Limitations & Future Work

  • Ours: Validated only in LIBERO simulation with two VLA models; performance on real robots and more architectures remains to be tested; translations used Google Translate (verified by sampling), so translation noise might be confounded with language degradation.
  • Independent Observation: The method involves several hyperparameters (\(r_t\), \(p\%\), \(\tau\), \(\alpha\), \(\beta\), \(K\)). While the paper claims they are "fixed," their stability and sensitivity across more diverse models are not fully explored in the main text (see appendix). The Goal suite remains a bottleneck even after intervention.

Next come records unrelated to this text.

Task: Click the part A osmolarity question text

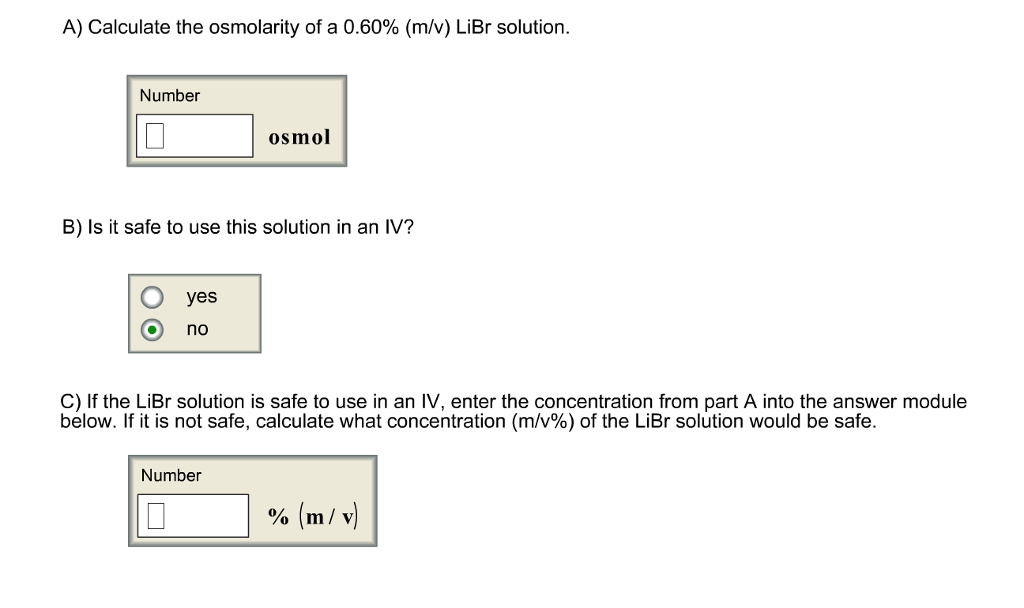Action: pyautogui.click(x=316, y=28)
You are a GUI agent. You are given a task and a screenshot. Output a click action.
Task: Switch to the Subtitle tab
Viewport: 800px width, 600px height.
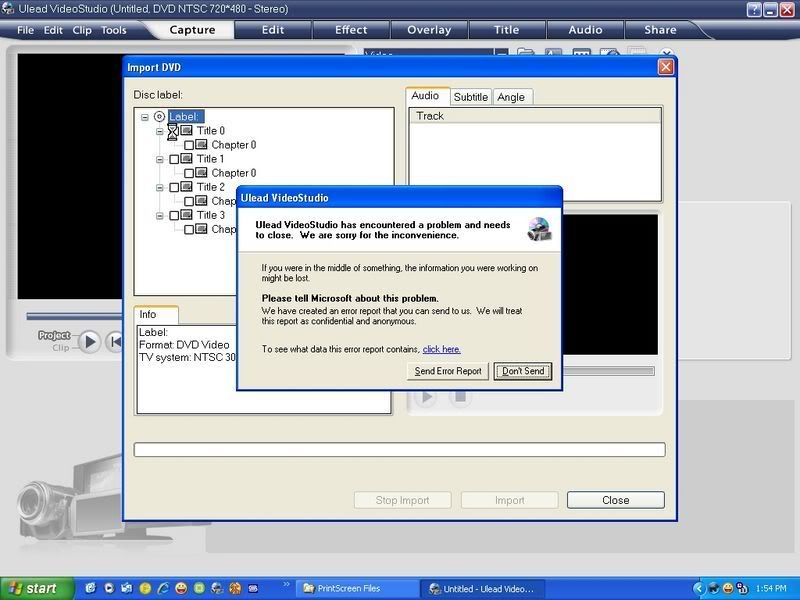470,97
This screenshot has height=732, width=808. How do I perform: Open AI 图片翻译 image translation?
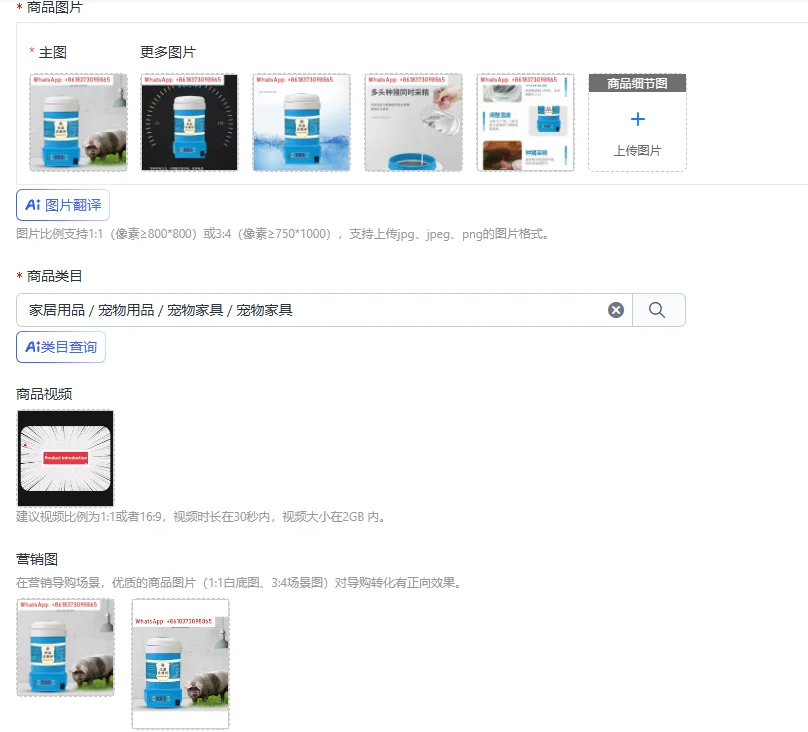pos(63,205)
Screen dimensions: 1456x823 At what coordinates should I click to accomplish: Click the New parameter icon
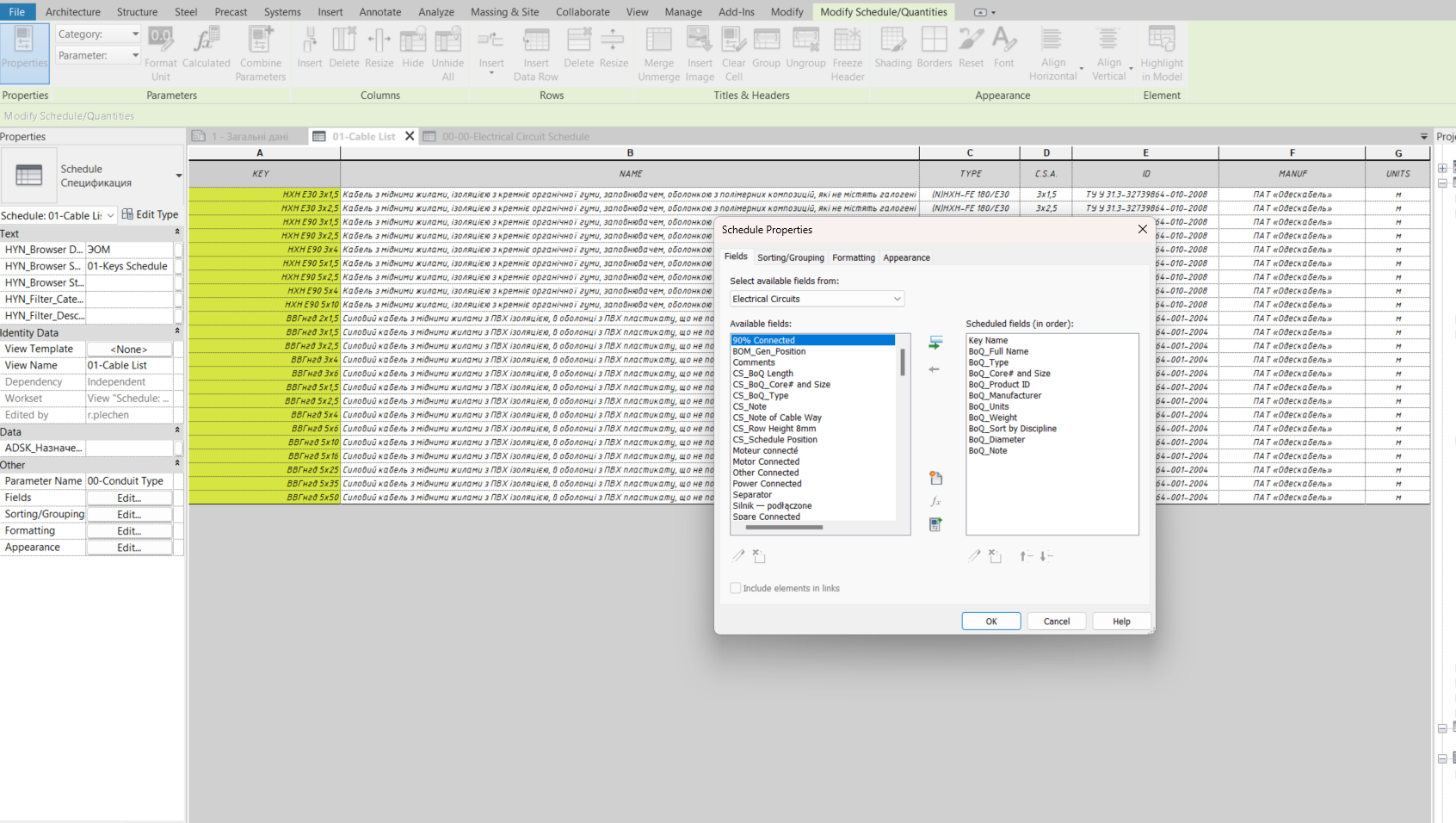[x=935, y=478]
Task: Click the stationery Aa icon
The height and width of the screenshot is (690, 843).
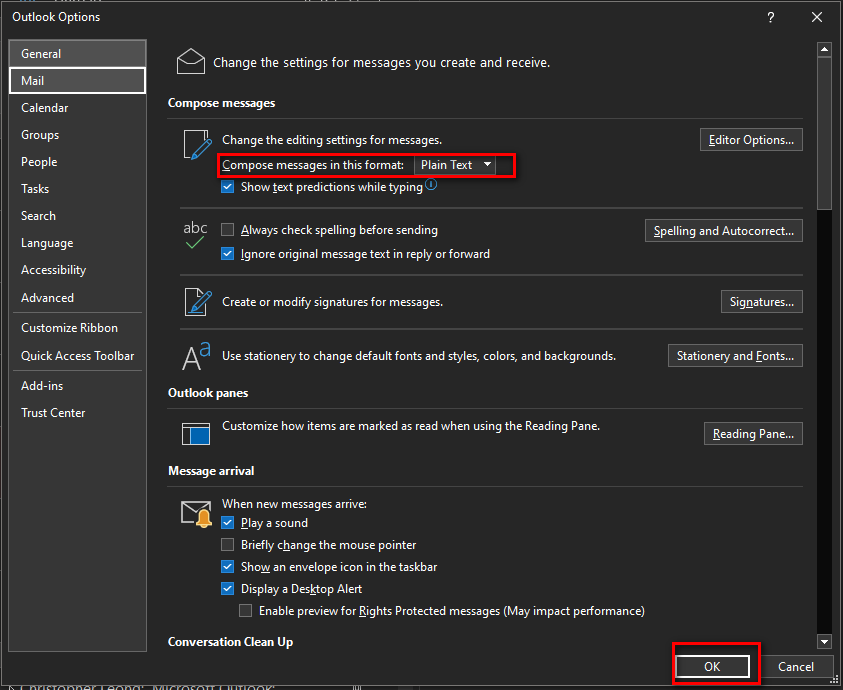Action: [196, 357]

  • Future Directions: Using step-wise sensitivity signals for "data-efficient targeted training," extending to real hardware and more language families, and studying the correspondence between hotspot steps and task semantic phases (e.g., "identifying target object").

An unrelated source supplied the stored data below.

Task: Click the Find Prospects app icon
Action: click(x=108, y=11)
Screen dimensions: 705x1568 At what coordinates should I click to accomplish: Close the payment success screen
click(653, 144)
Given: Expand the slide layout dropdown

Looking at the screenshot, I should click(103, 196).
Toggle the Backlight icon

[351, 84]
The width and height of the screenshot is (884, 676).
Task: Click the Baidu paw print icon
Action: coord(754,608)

  • vs CLAIM / Average shift (Global alignment): These estimate a mean shift and apply it throughout; Ours shows this dilutes critical steps and pollutes irrelevant ones in VLA loops. Ours' gated alignment outperforms them consistently, notably by ~25 points on \(\pi_{0.5}\).
  • vs EN-CoT and Prompting: Strategies successful in LLM/VLMs provide almost no gain for VLA, highlighting VLA’s emphasis on low-level control over linguistic reasoning.

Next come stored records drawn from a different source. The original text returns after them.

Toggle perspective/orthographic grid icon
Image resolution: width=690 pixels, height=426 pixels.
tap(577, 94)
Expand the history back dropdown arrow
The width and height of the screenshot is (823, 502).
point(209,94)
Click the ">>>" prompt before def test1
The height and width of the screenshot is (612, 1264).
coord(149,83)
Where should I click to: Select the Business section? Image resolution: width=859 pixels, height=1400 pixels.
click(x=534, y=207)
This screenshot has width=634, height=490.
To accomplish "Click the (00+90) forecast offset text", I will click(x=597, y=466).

  • vs Mainstream VLA (RT-2, OpenVLA, \(\pi_0\)): While they focus on scaling models/data/cross-task generalization with English instructions, Ours fills the neglected dimension of "language modality robustness" and identifies it as a step-wise control issue.

Rating

  • Novelty: ⭐⭐⭐⭐⭐ First systematic VLA multilingual evaluation + new "step-wise sensitivity" perspective, reframing alignment as a temporal problem.
  • Experimental Thoroughness: ⭐⭐⭐⭐ Solid analysis of 10 languages, 2 models, and 4 suites with representation/gradient analysis, though limited to LIBERO simulation.
  • Writing Quality: ⭐⭐⭐⭐ Clear motivation; step-by-step derivation of why global alignment fails; good alignment between figures and text.
  • Value: ⭐⭐⭐⭐⭐ Vital for multilingual embodied AI deployment, revealing severe language fragility and providing a practical training-free solution.